• [TO DO] Retype, word for word, every line from the one holding "Open the 获取列表 menu" through the one holding "Open the #419例文" in the entries below, both included, and only those lines.

• [GIVEN ENTRIES]
· · · · ·
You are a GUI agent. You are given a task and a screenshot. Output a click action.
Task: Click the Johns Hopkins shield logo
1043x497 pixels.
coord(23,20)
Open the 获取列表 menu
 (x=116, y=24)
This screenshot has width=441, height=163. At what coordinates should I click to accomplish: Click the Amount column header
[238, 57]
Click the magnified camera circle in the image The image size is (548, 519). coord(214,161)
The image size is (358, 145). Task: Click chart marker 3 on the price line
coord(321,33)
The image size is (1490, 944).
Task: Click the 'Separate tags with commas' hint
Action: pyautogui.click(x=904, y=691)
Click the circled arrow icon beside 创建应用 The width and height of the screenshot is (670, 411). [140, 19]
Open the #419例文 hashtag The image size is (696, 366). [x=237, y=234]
· · · · ·
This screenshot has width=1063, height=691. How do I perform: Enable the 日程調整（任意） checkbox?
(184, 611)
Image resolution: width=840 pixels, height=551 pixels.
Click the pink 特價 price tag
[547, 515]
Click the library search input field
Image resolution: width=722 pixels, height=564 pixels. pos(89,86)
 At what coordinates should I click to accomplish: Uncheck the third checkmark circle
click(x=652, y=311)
· · · · ·
• [ANSWER TO THIS TASK]
Open the 获取列表 menu
 (x=116, y=24)
This screenshot has width=441, height=163. At what coordinates should I click to accomplish: Click the Amount column header
[238, 57]
Click the magnified camera circle in the image The image size is (548, 519). coord(214,161)
The image size is (358, 145). Task: Click chart marker 3 on the price line
coord(321,33)
The image size is (1490, 944).
Task: Click the 'Separate tags with commas' hint
Action: pyautogui.click(x=904, y=691)
Click the circled arrow icon beside 创建应用 The width and height of the screenshot is (670, 411). [140, 19]
Open the #419例文 hashtag The image size is (696, 366). [x=237, y=234]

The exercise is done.